Oesophageal cancers usually occur from abnormal squamous or glandular cells, termed squamous cell carcinomas or adenocarcinomas respectively. Adenocarcinomas commonly occur in the lower oesophagus or at the gastro-oesophageal junction, whereas squamous cell carcinomas typically occur in the middle or upper thirds of the oesophagus.
Overall oesophageal cancer is relatively rare with about 1300 new cases being diagnosed in Australia each year. The rate is gradually increasing, particularly for adenocarcinomas.
What Are the Causes of Oesophageal Cancer?
The risk factors for oesophageal cancers are different for squamous cell carcinomas and adenocarcinomas. Men overall have an increased risk over women of developing oesophageal cancers.
Risk factors for oesophageal adenocarcinomas are:
Cigarette smoking, alcohol intake, obesity, low intake of fresh fruit and vegetables and gastro-oesophageal reflux disease.
Risk factors for oesophageal squamous cell carcinoma are:
Cigarette smoking is a very strong risk factor (more than for adenocarcinomas), excess alcohol consumption, low intake of fruit and vegetables, also increase the risk of developing this cancer.
What Are the Symptoms of Oesophageal Cancer?
Some patients do not have symptoms from oesophageal cancer until the tumour is advanced.
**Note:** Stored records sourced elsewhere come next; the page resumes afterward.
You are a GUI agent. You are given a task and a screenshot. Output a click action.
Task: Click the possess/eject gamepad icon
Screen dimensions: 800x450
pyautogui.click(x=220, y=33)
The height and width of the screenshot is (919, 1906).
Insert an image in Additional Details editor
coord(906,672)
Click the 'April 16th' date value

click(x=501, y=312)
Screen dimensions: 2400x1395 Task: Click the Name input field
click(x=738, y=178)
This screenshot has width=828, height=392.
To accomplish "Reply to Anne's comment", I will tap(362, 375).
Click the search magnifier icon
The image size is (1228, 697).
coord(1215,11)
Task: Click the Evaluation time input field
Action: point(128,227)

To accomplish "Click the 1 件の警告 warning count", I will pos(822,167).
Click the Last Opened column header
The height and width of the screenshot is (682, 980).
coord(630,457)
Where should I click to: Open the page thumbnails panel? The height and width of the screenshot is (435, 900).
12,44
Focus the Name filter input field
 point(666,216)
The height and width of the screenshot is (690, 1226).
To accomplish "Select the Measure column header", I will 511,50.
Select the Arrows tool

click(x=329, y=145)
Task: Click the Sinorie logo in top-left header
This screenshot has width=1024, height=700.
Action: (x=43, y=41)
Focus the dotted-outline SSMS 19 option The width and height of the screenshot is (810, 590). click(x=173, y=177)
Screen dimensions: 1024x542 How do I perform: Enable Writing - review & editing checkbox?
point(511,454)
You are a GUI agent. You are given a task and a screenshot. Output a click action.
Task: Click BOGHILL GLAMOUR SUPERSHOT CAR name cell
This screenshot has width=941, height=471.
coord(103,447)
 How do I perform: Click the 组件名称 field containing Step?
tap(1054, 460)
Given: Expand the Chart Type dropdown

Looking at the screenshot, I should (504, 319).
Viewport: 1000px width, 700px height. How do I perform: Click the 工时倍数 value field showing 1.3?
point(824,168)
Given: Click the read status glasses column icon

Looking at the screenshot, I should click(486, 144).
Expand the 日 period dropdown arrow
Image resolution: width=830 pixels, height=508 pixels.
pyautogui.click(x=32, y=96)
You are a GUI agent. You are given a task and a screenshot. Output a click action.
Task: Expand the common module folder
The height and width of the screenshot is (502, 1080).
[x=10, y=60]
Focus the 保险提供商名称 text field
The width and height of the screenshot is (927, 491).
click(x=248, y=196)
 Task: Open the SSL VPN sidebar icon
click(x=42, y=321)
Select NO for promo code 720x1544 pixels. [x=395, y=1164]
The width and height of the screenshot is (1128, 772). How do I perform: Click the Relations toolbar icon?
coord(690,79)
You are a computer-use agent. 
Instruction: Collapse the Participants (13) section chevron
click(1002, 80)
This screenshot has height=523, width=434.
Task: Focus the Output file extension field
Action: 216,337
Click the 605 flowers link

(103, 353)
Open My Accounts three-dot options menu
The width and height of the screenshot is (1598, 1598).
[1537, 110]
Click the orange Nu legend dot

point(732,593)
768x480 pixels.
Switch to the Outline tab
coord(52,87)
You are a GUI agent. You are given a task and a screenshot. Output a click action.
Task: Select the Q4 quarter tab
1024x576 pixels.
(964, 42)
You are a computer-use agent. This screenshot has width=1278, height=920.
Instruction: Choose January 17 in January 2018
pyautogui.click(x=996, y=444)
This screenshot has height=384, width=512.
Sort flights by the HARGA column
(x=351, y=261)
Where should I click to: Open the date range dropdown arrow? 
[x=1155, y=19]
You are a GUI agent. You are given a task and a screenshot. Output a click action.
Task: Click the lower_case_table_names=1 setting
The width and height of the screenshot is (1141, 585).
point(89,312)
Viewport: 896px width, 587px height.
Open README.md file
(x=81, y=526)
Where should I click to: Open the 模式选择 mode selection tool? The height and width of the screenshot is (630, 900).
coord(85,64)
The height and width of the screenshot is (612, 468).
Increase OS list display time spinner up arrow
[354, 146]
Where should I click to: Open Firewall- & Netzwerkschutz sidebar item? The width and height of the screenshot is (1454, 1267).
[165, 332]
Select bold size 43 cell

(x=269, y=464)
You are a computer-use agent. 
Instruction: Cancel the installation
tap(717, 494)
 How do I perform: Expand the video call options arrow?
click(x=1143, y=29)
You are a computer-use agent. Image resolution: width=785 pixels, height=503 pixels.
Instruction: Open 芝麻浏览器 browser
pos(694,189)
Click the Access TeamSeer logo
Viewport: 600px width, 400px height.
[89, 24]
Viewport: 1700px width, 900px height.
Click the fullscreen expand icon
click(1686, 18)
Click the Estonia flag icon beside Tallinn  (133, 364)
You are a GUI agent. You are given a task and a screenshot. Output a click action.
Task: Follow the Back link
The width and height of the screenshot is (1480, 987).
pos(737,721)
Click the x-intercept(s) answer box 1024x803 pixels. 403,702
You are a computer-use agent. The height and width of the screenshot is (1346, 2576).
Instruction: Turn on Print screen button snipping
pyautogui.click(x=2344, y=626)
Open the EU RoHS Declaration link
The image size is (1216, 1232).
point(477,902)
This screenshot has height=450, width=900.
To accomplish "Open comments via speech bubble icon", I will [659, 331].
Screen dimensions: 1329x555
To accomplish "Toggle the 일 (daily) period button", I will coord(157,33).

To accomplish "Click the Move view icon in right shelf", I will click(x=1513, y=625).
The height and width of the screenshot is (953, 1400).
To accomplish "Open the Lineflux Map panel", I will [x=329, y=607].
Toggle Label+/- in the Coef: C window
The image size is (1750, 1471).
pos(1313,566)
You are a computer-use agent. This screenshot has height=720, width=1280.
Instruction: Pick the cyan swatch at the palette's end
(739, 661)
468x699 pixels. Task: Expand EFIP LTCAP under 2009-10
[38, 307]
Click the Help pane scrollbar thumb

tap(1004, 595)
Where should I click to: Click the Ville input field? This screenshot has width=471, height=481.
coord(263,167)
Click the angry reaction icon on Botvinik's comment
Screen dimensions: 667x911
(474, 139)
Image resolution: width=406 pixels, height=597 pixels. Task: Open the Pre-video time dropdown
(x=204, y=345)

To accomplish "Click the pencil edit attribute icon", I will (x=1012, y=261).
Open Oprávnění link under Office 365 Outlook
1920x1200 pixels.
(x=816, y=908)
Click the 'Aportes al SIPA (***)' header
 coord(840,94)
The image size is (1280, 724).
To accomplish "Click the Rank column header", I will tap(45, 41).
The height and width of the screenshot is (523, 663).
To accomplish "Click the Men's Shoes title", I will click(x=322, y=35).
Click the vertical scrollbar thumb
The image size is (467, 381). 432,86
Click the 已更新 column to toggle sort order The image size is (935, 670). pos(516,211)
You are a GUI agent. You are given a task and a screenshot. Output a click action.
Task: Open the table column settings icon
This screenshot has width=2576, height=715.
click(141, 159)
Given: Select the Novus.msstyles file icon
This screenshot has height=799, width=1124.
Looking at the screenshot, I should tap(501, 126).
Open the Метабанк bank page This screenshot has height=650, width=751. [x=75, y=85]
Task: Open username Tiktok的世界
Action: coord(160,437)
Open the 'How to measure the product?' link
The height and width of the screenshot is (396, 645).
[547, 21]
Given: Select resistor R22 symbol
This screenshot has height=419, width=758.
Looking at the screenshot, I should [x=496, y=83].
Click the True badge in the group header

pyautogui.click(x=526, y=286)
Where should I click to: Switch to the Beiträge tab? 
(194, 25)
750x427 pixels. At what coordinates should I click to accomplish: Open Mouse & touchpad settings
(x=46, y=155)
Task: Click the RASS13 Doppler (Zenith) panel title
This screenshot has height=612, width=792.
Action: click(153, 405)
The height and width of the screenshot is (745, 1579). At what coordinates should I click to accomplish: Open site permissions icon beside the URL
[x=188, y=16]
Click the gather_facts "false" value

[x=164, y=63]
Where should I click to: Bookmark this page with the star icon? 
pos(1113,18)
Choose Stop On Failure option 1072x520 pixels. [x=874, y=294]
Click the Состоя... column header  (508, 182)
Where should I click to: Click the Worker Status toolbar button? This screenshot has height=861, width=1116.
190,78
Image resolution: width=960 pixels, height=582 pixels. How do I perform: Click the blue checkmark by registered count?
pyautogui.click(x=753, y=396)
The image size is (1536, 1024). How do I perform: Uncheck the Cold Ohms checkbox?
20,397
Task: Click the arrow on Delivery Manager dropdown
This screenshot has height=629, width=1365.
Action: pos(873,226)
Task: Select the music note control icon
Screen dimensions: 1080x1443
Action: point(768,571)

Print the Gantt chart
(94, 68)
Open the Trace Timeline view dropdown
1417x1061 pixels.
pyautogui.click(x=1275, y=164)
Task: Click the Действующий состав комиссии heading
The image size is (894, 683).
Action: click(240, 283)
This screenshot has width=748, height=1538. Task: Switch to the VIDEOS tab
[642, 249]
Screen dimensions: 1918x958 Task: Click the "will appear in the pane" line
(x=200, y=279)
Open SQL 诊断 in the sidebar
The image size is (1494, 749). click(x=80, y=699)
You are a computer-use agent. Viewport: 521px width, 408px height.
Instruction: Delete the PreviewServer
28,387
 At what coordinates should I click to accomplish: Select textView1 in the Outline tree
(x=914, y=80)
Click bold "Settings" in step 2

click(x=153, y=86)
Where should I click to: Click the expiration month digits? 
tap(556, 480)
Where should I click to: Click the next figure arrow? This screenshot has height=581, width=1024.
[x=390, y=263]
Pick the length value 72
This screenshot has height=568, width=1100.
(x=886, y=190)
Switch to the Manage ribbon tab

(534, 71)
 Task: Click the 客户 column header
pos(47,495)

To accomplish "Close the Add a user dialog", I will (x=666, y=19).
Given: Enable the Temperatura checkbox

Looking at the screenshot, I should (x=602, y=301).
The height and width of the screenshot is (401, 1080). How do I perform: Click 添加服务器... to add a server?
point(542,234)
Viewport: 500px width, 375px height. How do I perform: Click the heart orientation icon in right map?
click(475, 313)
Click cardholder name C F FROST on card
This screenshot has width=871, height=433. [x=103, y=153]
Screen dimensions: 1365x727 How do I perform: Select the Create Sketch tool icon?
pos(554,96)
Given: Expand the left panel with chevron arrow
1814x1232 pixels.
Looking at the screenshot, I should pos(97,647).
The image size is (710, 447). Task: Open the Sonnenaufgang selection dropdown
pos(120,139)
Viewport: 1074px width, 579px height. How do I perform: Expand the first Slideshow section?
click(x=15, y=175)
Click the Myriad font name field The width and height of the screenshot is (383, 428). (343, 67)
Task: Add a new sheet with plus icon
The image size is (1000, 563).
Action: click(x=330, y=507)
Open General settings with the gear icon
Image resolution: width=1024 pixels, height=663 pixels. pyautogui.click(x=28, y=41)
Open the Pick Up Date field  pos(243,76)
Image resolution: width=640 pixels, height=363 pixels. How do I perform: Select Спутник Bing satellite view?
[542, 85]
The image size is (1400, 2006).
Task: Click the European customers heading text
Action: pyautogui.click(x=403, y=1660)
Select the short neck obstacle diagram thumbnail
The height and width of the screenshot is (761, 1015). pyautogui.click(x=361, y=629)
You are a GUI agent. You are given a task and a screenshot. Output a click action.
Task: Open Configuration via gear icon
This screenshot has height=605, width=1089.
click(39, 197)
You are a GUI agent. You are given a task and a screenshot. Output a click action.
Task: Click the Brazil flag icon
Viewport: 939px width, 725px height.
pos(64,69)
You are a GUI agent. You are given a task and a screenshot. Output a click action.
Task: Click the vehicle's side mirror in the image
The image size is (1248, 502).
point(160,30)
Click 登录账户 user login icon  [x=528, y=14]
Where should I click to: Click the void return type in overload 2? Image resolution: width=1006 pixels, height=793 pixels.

In many patients however, symptoms may present several months before a diagnosis is made.
Common symptoms include:
- Difficulty swallowing food or the sensation that food is getting stuck in the oesophagus
- Discomfort or pain when swallowing food
- Weight loss or loss of appetite
Occasionally people may develop symptoms of coughing, a hoarse voice, vomiting or coughing of blood.
What Are the Treatments for Oesophageal Cancer?
Treatments for oesophageal cancer are different depending on where the cancer is situated. For cancers in the cervical oesophagus, use of combined radiation therapy and chemotherapy is the main treatment used to cure the cancer due to the risks and complications of operations performed in this area.
Use of radiation therapy and chemotherapy has similar cure rates to surgery in this setting.
For some very superficial, early stage cancers some patients may be treated with the removal of the lining of the oesophagus by an endoscope. This treatment is fairly new and normally only considered after discussion in multi-disciplinary team meetings. In the thoracic oesophagus for other early cancers, surgery alone with removal of part of the oesophagus and lymph nodes can be considered.
If a patient has surgery alone, radiation therapy usually in combination with chemotherapy may be considered if the cancer is more advanced than an early stage cancer or has features with a high risk of loco-regional recurrence (e.g. positive surgical margin). For other locally advanced cancers either chemo-radiation therapy alone is potentially curative.
For adenocarcinoma, chemotherapy or chemo-radiation therapy prior to surgery can have the best outcomes but has increased risks associated with that treatment.
What Are the Side Effects of Radiation Therapy?
Common side effects from radiation therapy include:
- Nausea can occur in some patients and depends on the type of chemotherapy being used with the radiation therapy.
- A lot of patients may develop discomfort while swallowing foods and occasionally a feeding tube may be required to help improve nutrition during treatment.
- Tiredness is common and some patients occasionally develop a mild radiation skin reaction , particularly on the back.
- Some patients may develop inflammation of lung which can present with shortness of breath or coughing several weeks after the end of radiation therapy but this depends on the amount of lung in the radiation field.
- If a patient is having an operation after radiation therapy there is a slight increased risk of breakdown of the join between the oesophagus and stomach .
Long term side effects from radiation therapy can occur and may include narrowing of the oesophagus and a slight increased risk of second cancers.
The best person to discuss radiation therapy for oesophageal cancer is a radiation oncologist. You can ask your Surgeon or General Practitioner for a referral to a Radiation Oncologist for a discussion about whether radiation therapy is a suitable treatment option for you.